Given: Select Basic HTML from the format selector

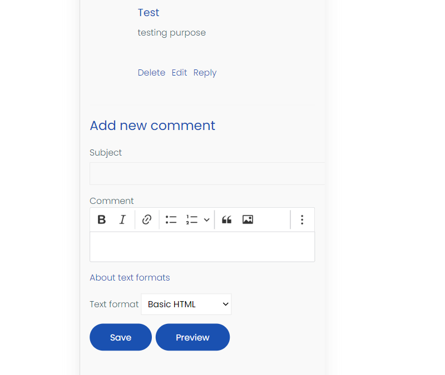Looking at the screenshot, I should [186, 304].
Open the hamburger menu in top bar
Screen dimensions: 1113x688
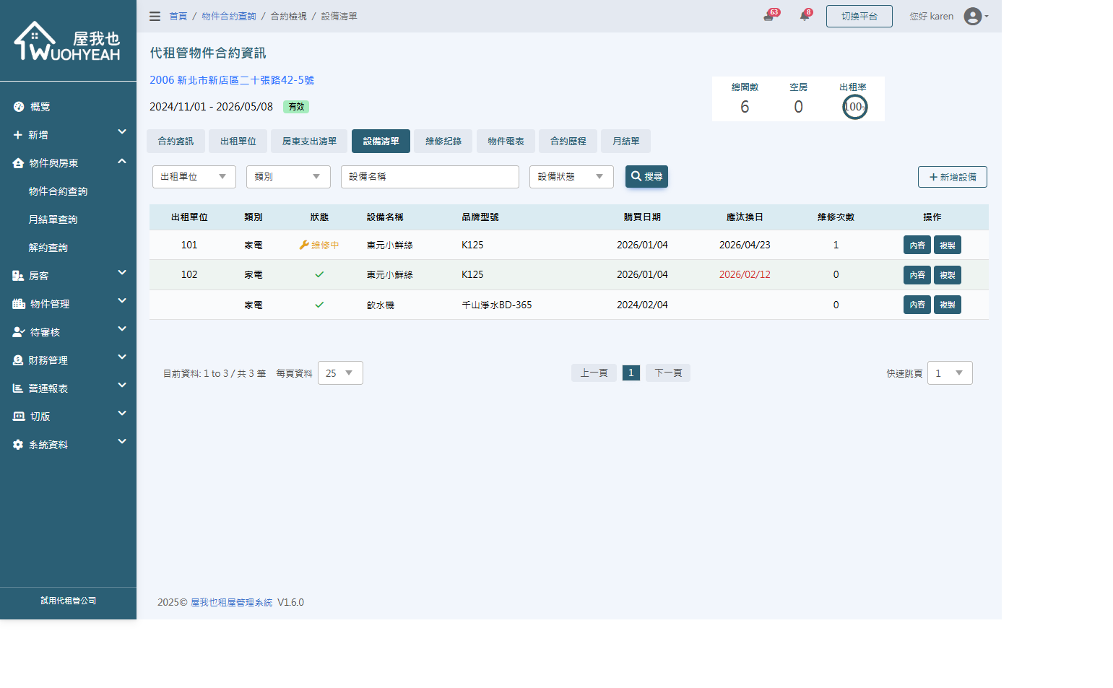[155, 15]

--

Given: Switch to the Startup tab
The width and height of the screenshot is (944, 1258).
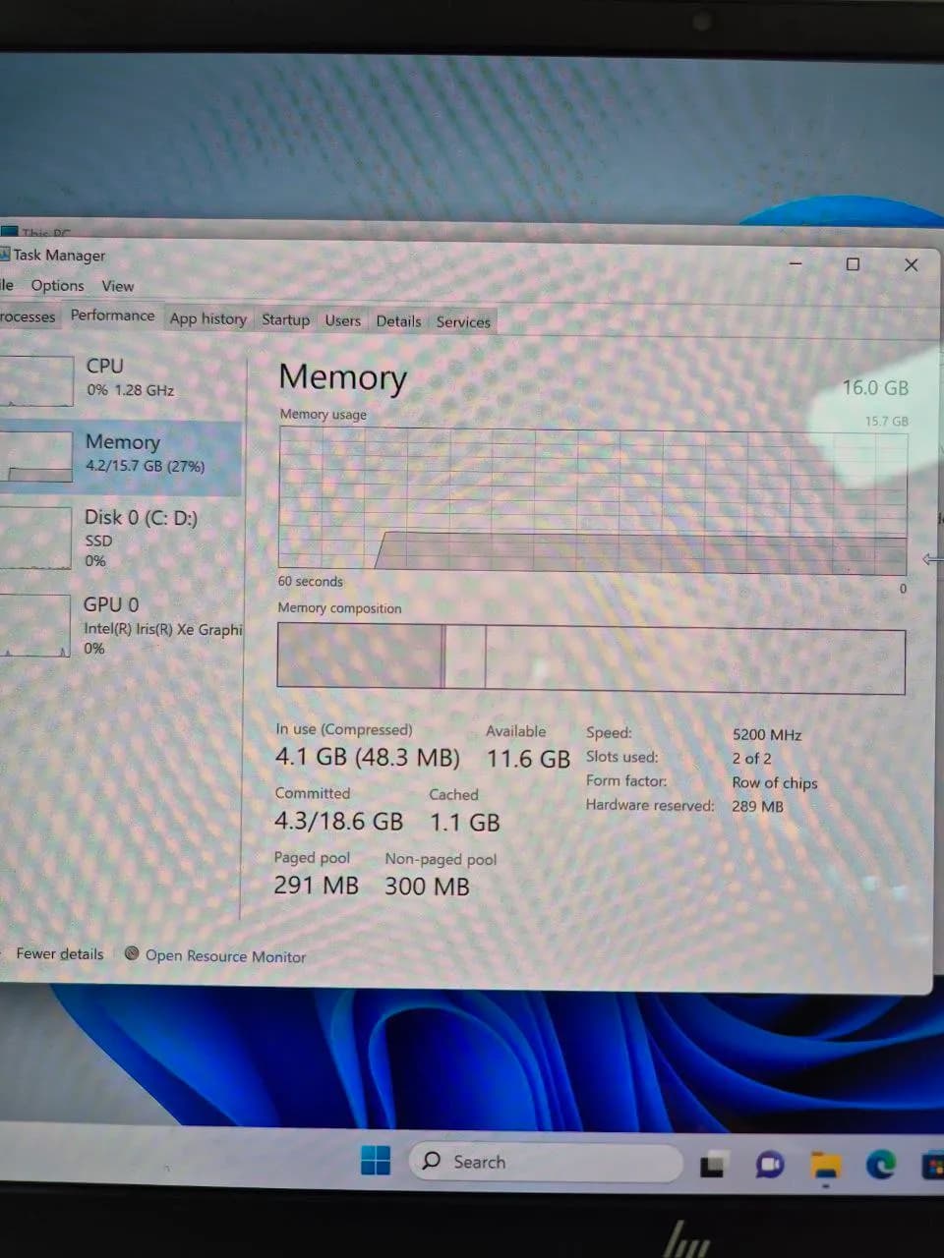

Prompt >> Among the lines above, repeat exactly those from the line with "Given: Switch to the Startup tab" to the line with "The width and", counting both ends.

Written reply >>
Given: Switch to the Startup tab
The width and height of the screenshot is (944, 1258).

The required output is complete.